Dorris herself has written for Pittsburgh Magazine Entrepreneur, Real Simple, 5280 Magazine, Colorado Biz Magazine, Boulder County Business Report, Mountain Sports + Living, Rocky Mountain News, Daily Camera and a number of other media outlets. Her feature “The Audition” for Boston Magazine was a finalist for a City and Regional Magazine Association feature-writing award and aired on NPR’s “All Things Considered.” 
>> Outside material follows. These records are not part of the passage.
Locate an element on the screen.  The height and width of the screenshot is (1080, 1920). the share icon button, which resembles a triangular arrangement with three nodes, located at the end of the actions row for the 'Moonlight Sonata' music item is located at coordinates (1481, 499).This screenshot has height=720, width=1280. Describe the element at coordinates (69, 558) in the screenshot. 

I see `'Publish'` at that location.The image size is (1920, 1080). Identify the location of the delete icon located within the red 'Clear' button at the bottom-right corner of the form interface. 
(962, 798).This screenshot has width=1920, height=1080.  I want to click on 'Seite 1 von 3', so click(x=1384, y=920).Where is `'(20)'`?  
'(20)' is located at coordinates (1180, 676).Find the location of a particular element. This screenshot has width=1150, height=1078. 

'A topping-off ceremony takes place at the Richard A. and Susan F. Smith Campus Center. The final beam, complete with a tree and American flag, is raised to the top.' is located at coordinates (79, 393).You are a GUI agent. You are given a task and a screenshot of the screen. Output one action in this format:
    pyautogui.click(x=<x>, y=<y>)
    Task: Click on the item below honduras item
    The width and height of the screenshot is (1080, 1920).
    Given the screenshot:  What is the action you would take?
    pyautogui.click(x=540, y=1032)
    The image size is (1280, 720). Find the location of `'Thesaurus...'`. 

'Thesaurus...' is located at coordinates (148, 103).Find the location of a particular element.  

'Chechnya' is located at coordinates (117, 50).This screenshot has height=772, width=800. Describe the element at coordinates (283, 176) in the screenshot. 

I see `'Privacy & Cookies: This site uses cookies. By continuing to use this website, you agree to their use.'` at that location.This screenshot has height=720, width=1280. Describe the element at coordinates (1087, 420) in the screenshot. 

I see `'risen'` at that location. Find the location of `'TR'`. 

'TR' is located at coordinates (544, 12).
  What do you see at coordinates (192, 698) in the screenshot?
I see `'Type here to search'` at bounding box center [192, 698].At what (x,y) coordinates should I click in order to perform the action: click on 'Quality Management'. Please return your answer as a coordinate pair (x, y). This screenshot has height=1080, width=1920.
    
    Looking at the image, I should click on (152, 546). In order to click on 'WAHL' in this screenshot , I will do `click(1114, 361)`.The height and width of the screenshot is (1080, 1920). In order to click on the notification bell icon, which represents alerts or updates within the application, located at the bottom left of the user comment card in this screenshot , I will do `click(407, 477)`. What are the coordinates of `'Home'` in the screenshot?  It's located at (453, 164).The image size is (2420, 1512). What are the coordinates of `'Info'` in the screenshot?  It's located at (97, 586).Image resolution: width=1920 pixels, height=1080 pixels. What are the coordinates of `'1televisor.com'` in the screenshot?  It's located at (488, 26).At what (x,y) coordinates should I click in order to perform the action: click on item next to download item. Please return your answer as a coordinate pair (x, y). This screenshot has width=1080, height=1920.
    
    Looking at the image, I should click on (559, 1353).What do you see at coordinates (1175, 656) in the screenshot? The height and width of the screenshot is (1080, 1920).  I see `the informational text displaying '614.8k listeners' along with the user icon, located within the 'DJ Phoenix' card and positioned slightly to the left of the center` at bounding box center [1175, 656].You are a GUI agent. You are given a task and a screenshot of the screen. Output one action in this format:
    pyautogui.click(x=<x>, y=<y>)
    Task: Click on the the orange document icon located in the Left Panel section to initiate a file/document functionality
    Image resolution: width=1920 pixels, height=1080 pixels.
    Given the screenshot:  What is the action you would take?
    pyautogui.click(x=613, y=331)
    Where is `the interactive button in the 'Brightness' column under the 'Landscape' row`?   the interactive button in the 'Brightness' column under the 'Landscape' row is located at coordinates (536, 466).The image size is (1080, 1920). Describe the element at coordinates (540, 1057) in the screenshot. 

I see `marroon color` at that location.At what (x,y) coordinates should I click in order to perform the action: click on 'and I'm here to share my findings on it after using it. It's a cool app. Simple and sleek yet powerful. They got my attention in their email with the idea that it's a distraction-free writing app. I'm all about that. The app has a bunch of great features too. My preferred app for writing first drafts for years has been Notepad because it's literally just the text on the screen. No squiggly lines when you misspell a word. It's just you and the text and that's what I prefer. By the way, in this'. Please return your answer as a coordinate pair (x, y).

Additionally—incredibly!—she’s a founding member of the Steeltown Songbirds, a classical-folk trio comprised of marimba, violin and bass. Dorris further performs with Pittsburgh’s Hip Hop Orchestra, while teaching at its inaugural summer academy. She also performs with Resonance Works, Alia Musica, Guardians of Sound, the Seraphic Singers and Shelter Music Boston; as well as with the Boston Landmarks Orchestra’s Notes in the Neighborhood program, New England Philharmonic, Mercury Orchestra, Colorado Ballet, Colorado Chamber Orchestra, Colorado Music Festival, Colorado Springs Philharmonic, Boulder Philharmonic, Fort Collins Symphony and Greeley Philharmonic, among others. 

Concludes Dorris, “I can’t help but be optimistic for music majors. I feel so enthusiastic about the different paths my life and career are taking me. There were never any jobs for me, but I’ve always had more than enough work.

"It’s a way of thinking—and being—that I learned at CU and that continues to guide me through what I consider a really beautiful, artistic life.”